(Records from a data source)
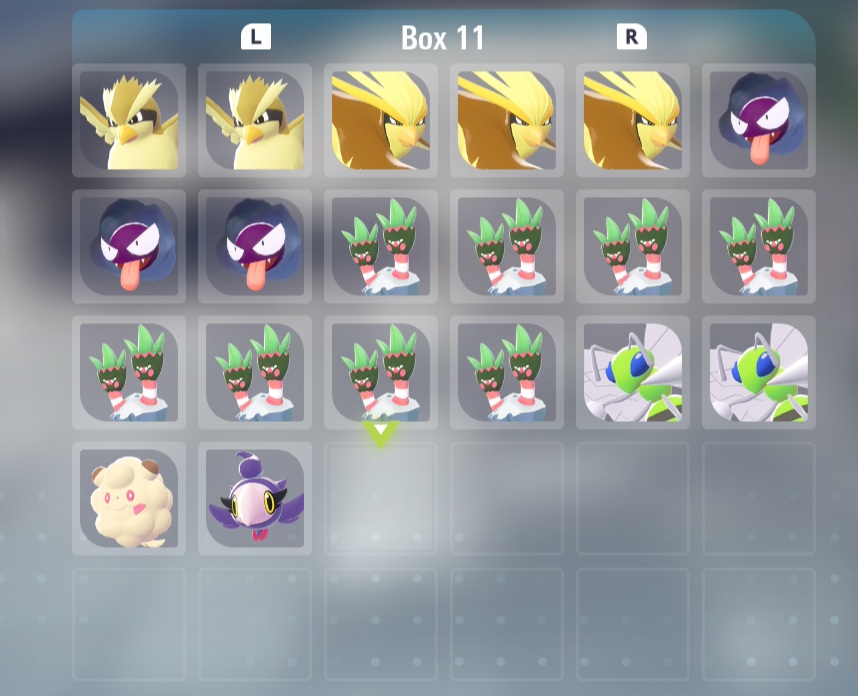
Task: Pick the last Beedrill in the third row
Action: click(x=759, y=372)
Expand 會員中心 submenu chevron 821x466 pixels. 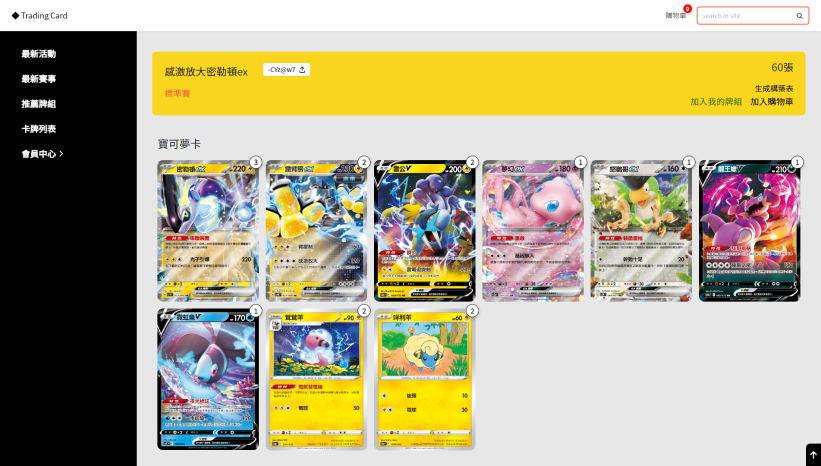pyautogui.click(x=61, y=153)
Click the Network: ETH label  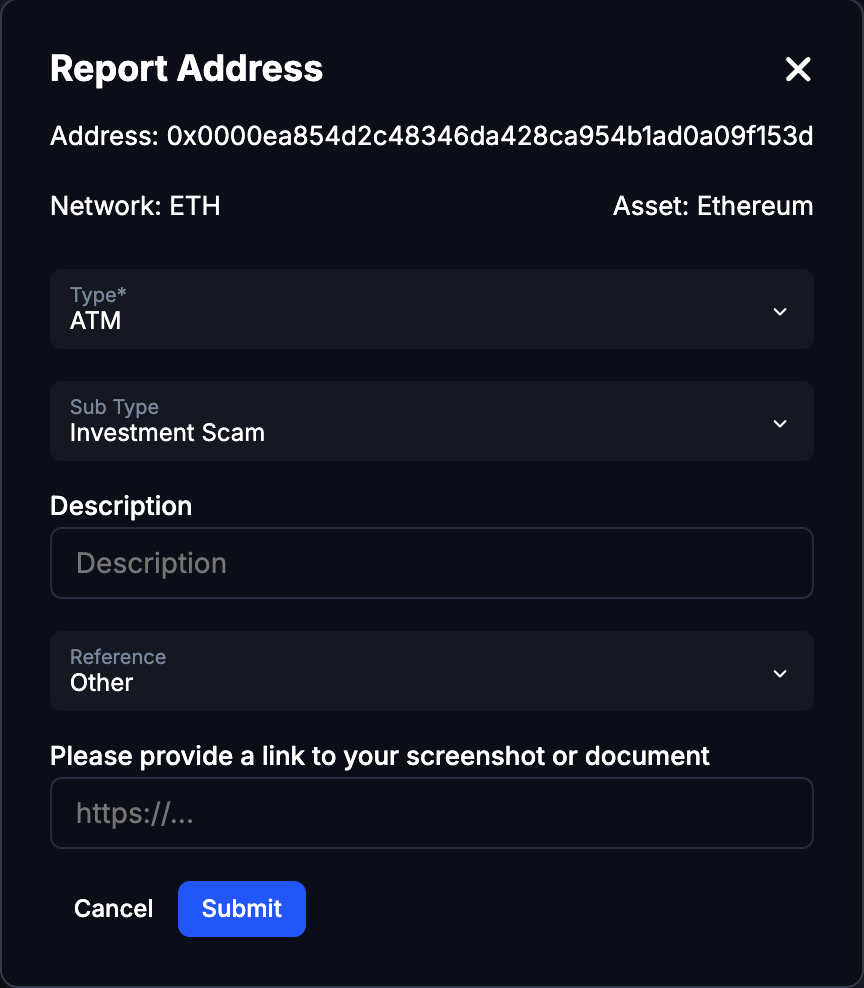tap(135, 206)
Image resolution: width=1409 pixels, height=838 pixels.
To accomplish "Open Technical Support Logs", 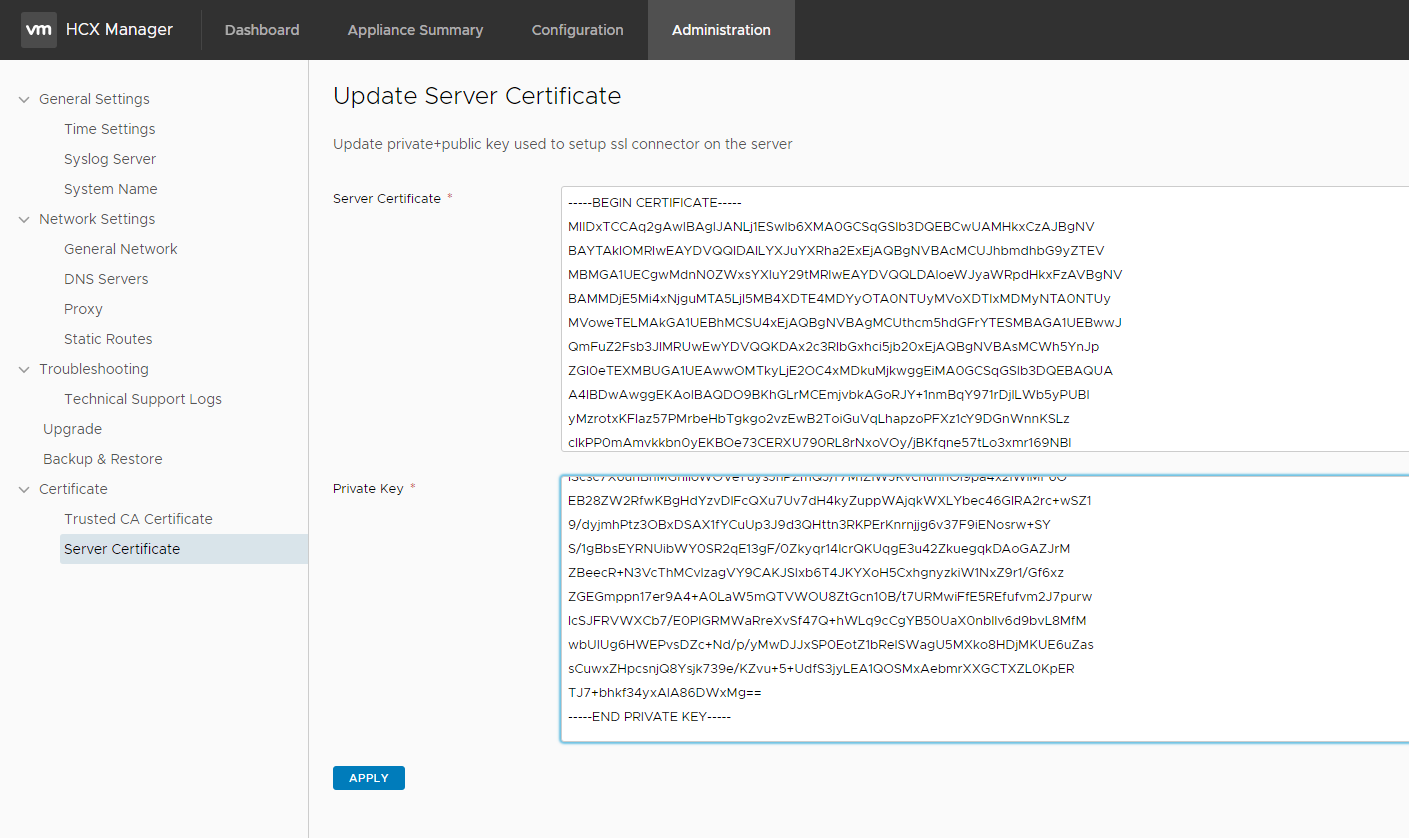I will [x=143, y=399].
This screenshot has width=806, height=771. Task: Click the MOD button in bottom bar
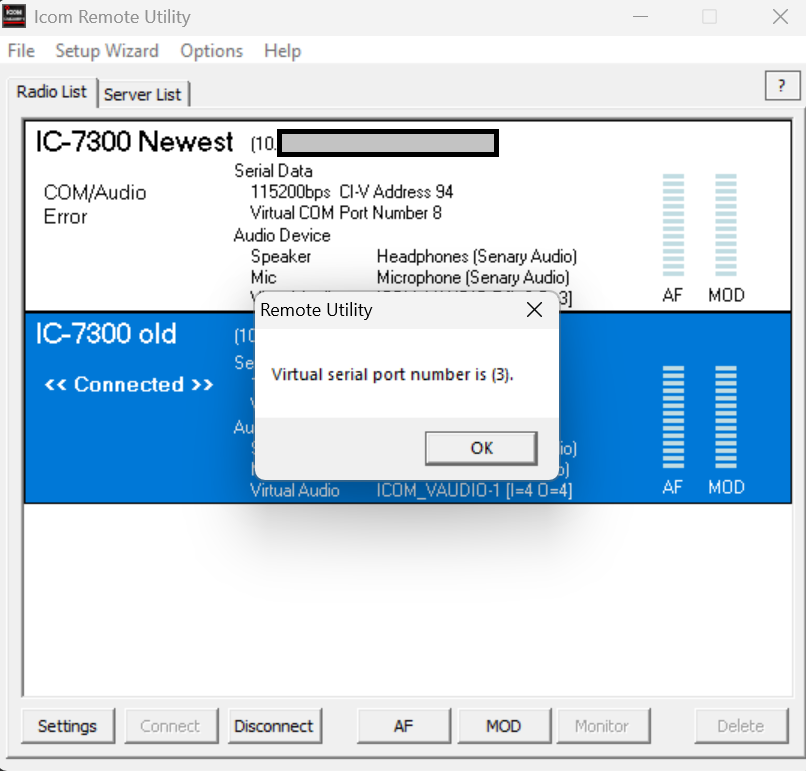(503, 726)
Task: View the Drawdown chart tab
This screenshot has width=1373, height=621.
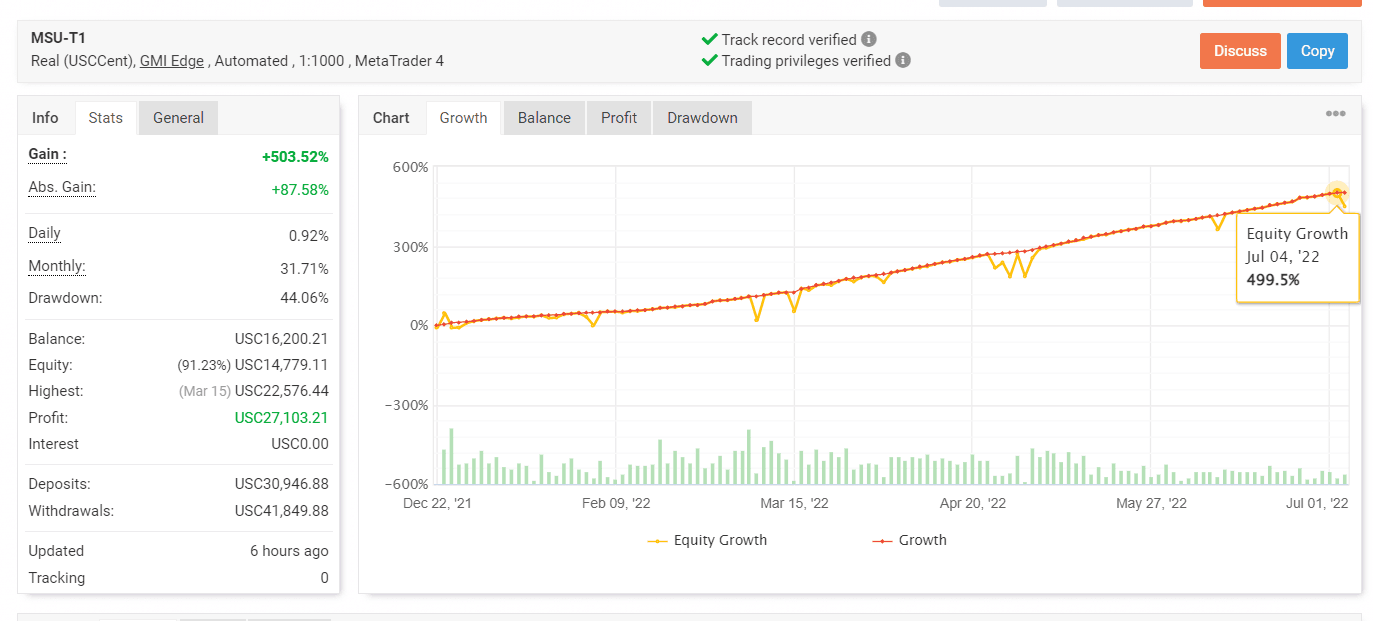Action: pyautogui.click(x=702, y=118)
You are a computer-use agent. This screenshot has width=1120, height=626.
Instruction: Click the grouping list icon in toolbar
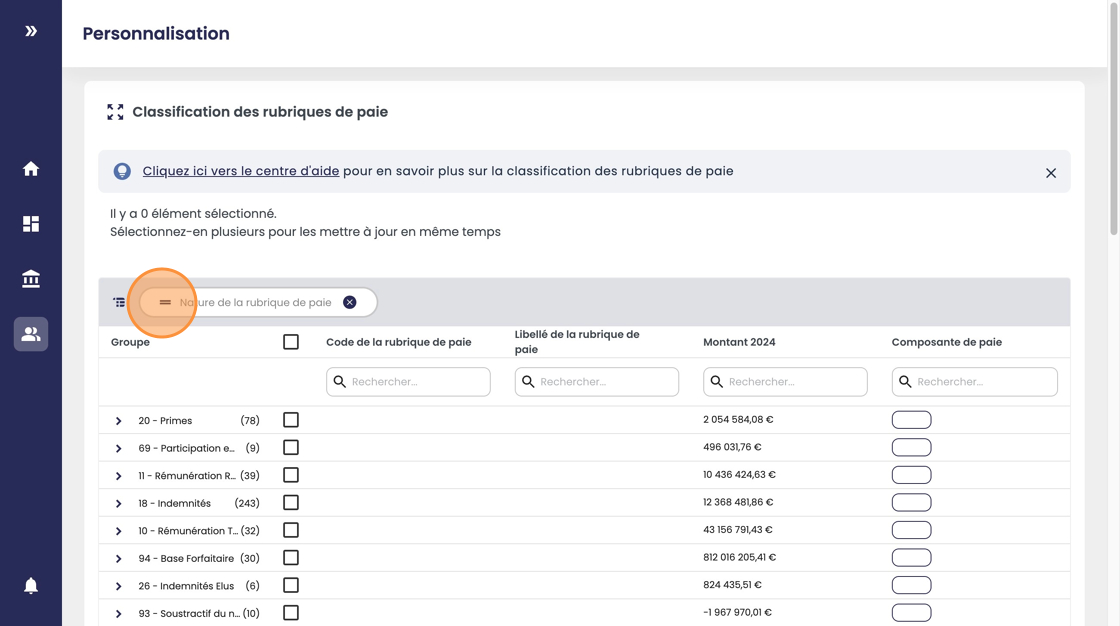119,302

Aim of the exercise:
Take the line that contains "This screenshot has width=806, height=771." and every line after it up to the end of the records above, and restate them exactly, without the pictures.

Response to this task:
This screenshot has width=806, height=771. Task: Click the MOD button in bottom bar
(503, 726)
Task: View the Drawdown chart tab
This screenshot has width=1373, height=621.
Action: pyautogui.click(x=702, y=118)
You are a computer-use agent. This screenshot has width=1120, height=626.
Instruction: Click the grouping list icon in toolbar
119,302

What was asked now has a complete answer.